A Toyota registrou uma patente que utiliza o olhar do motorista para selecionar cenas e acionar câmeras externas do veículo, capaz de identificar o ponto observado e produzir imagens sem exigir que o condutor manipule telefone ou equipamento fotográfico.

Patente combina rastreamento ocular e câmeras externas para registrar paisagens

Foto: Divulgação

A proposta combina câmera interna, rastreamento dos olhos, localização e equipamentos externos instalados no automóvel. Quando o sistema identifica interesse prolongado em uma paisagem ou objeto, poderá registrar a cena. Comandos adicionais permitiriam excluir imagens ou impedir fotografias em determinadas situações e locais.

O conceito procura reduzir uma prática que desvia a atenção nas estradas: utilizar o telefone para fotografar enquanto o veículo está em movimento. Mesmo assim, acompanhar a imagem ou selecionar configurações poderá gerar distração. A interface precisará trabalhar sem incentivar o motorista a retirar atenção da circulação.

Câmeras externas já atendem estacionamento, assistência ao motorista e gravação de ocorrências. A patente amplia a possibilidade de utilizar os mesmos sensores para outra finalidade. Compartilhar equipamentos pode reduzir componentes adicionais, embora segurança e entretenimento precisem permanecer separados para evitar interferência entre suas funções.

O registro automático levanta questões sobre privacidade. Pessoas, residências, placas e propriedades podem aparecer nas imagens. Fabricantes terão de considerar armazenamento, autorização, transmissão e exclusão dos arquivos. As regras variam conforme o país e podem limitar o funcionamento em locais públicos ou privados.

Toyota estuda câmera acionada pelo olhar de quem dirige

Patentes não garantem aplicação comercial. A Toyota pode testar o recurso, modificar o projeto ou impedir que concorrentes utilizem a mesma solução. Custos, aceitação, legislação e capacidade dos sistemas embarcados determinarão se a ideia chegará a algum veículo produzido para consumidores.

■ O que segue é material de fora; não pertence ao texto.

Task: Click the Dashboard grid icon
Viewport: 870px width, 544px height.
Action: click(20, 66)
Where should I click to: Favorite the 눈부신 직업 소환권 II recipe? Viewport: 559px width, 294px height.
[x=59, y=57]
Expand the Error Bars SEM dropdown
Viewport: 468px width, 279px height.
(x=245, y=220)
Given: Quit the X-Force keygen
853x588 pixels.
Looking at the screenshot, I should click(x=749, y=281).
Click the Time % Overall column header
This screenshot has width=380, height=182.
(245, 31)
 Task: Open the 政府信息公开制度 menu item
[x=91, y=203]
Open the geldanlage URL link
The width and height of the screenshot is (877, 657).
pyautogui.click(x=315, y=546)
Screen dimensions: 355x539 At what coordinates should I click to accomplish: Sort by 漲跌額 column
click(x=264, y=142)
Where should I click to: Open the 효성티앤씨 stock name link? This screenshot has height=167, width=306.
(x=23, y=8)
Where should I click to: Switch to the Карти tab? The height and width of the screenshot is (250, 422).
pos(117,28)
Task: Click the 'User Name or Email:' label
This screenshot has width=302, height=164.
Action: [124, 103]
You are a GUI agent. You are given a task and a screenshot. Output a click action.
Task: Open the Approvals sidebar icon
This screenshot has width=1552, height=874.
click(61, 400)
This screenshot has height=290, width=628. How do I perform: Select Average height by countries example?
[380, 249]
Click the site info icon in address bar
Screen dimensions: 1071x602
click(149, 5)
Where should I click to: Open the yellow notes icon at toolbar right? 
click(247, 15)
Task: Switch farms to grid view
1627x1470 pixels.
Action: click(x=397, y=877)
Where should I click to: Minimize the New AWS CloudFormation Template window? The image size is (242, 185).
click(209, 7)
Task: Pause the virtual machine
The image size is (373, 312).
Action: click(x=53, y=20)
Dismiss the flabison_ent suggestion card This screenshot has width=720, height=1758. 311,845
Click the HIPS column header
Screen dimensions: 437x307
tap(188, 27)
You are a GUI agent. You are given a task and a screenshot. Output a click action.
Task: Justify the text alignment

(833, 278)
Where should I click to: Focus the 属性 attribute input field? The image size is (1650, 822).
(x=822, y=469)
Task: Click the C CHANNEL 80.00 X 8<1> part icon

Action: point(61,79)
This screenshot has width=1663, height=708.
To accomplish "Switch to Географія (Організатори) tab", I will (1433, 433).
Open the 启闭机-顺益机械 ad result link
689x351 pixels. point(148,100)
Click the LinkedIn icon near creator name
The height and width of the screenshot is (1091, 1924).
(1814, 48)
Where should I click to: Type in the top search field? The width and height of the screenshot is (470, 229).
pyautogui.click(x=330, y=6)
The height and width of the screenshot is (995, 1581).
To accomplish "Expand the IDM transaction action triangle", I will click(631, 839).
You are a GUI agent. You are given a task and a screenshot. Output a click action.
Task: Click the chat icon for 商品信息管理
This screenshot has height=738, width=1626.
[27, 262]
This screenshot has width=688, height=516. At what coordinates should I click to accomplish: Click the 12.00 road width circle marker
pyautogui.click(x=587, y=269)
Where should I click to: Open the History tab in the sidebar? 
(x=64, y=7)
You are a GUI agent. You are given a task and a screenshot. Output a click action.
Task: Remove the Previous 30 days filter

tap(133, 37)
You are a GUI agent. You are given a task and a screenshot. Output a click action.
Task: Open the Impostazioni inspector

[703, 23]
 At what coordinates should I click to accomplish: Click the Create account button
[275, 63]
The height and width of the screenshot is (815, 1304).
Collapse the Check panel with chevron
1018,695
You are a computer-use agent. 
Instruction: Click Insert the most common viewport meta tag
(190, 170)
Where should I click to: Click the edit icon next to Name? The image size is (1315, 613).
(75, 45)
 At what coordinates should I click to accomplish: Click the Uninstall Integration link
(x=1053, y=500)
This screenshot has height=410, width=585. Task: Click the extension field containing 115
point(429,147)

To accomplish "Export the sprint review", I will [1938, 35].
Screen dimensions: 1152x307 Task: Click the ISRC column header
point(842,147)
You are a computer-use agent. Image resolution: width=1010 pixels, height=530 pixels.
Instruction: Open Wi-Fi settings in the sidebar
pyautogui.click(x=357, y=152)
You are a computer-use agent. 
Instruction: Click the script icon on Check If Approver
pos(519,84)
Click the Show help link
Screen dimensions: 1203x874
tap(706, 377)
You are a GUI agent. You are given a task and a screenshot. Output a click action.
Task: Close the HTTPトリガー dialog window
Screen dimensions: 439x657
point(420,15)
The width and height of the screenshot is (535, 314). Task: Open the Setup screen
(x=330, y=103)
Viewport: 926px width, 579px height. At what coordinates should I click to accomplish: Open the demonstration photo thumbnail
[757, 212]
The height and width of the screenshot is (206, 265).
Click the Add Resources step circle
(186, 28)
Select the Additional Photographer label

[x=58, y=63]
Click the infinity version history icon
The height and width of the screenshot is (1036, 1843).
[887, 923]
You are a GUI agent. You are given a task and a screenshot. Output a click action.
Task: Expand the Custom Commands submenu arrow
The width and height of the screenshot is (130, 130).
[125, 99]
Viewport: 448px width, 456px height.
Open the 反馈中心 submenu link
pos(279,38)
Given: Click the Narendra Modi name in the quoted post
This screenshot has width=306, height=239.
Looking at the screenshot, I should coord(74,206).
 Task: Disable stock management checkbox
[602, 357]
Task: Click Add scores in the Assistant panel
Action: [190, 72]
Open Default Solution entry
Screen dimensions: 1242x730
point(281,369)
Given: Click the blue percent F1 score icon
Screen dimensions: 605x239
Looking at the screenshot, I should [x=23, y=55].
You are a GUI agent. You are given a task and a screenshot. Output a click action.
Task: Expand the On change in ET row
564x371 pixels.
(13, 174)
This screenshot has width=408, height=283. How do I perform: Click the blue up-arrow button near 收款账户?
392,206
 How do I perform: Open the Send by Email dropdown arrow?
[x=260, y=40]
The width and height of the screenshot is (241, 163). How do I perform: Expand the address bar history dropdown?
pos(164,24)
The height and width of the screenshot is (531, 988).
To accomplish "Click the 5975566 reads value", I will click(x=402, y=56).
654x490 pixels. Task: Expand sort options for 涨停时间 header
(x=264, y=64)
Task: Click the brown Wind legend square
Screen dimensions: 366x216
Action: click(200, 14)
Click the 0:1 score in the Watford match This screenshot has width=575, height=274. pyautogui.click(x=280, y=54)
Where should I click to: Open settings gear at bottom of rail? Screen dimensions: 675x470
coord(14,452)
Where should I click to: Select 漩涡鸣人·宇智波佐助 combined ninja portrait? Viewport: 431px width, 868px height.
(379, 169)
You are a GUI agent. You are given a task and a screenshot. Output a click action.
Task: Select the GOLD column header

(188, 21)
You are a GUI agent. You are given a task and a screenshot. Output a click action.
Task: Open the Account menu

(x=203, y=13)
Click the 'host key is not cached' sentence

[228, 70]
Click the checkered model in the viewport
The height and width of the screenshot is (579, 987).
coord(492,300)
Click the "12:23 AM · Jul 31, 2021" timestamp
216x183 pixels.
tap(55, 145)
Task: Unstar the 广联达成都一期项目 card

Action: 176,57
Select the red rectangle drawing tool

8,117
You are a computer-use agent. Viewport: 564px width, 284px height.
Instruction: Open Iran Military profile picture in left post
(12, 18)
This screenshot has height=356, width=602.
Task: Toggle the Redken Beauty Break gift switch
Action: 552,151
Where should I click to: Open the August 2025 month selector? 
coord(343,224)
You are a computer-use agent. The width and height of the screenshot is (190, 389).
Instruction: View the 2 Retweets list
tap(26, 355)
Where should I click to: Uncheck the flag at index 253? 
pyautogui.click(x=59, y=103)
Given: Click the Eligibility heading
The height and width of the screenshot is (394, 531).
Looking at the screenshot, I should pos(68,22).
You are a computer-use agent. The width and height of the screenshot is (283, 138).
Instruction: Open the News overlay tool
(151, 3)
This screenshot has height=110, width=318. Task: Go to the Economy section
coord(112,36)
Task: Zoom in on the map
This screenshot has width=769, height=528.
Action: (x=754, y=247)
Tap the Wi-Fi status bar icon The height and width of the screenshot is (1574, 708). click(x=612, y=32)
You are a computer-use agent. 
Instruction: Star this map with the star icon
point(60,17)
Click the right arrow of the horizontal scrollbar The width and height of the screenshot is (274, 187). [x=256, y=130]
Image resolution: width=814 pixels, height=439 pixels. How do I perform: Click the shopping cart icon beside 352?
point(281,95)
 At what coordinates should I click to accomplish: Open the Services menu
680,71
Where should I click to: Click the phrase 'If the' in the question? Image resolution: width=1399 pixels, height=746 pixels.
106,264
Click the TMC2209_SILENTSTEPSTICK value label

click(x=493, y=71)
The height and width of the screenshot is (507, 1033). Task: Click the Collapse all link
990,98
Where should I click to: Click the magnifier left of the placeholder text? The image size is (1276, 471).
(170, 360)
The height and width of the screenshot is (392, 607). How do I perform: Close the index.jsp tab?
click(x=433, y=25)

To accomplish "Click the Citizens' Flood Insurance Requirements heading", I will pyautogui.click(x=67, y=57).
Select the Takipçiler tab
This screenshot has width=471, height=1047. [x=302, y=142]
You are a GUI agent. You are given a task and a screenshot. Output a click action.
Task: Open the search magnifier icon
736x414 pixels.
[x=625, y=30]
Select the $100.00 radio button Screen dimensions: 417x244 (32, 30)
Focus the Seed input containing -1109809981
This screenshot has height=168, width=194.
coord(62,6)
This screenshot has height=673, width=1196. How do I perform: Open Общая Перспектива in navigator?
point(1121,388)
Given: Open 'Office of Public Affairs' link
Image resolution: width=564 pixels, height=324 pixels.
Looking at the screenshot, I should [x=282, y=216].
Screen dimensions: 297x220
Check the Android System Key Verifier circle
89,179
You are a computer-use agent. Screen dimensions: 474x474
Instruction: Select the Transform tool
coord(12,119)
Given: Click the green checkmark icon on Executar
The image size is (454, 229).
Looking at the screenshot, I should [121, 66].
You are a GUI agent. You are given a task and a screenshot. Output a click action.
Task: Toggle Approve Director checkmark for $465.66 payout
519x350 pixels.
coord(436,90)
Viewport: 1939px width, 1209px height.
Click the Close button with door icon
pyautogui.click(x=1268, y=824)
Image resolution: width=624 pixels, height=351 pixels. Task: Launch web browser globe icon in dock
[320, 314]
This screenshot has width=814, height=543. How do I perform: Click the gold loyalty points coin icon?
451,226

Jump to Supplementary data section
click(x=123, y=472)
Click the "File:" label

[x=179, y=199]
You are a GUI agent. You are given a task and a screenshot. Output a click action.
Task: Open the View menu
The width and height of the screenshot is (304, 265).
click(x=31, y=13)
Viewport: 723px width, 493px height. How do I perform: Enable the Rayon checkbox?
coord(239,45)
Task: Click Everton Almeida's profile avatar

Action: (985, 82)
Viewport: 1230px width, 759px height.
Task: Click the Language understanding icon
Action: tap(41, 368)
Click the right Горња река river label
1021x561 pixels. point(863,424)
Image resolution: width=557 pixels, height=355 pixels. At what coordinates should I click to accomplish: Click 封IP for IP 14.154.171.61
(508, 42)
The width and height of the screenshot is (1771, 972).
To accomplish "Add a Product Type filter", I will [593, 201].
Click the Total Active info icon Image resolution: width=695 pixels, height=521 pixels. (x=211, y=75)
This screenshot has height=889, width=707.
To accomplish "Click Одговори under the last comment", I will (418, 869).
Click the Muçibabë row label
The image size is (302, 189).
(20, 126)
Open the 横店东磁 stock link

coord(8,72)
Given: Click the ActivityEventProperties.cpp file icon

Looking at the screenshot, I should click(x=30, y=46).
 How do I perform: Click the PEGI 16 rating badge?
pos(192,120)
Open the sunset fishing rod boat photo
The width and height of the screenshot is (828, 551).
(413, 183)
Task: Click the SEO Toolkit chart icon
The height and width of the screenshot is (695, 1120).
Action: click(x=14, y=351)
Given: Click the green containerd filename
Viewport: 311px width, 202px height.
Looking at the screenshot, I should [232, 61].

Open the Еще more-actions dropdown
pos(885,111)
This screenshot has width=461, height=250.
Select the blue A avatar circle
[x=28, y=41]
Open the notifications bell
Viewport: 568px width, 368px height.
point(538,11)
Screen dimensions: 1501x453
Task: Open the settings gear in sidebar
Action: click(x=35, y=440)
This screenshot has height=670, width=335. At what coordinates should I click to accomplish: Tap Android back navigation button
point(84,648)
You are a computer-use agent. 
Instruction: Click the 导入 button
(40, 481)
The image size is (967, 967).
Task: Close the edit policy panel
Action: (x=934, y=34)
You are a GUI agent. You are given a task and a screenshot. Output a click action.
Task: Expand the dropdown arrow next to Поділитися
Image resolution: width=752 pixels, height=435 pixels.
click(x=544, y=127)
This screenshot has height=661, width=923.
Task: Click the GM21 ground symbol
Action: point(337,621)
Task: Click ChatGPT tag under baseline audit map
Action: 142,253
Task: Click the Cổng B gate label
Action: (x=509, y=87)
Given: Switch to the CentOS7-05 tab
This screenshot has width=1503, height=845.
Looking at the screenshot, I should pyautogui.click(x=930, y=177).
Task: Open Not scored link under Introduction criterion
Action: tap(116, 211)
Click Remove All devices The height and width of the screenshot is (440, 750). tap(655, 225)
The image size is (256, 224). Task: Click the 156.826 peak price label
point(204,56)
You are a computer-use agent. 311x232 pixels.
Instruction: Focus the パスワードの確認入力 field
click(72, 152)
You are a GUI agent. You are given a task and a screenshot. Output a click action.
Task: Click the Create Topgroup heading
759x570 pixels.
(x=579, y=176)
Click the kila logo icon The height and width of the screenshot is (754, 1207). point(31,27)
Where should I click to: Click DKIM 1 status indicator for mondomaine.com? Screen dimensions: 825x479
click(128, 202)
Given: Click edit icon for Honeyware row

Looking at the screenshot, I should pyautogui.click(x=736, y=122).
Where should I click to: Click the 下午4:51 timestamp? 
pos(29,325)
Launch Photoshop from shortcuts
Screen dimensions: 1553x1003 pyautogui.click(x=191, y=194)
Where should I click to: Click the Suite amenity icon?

No Brasil, a utilização precisaria respeitar a legislação de trânsito e as normas de proteção de dados. O motorista continua obrigado a conduzir com atenção. Qualquer função criada para registrar paisagens deve operar sem exigir interação incompatível com o controle seguro do automóvel.

O documento mostra como os sensores internos ganharam novas aplicações. Inicialmente empregados para detectar fadiga e atenção, eles também podem reconhecer gestos e interesses. A expansão exige limites claros, pois a mesma câmera capaz de aumentar segurança pode coletar informações sobre comportamento, deslocamento e preferências dos ocupantes.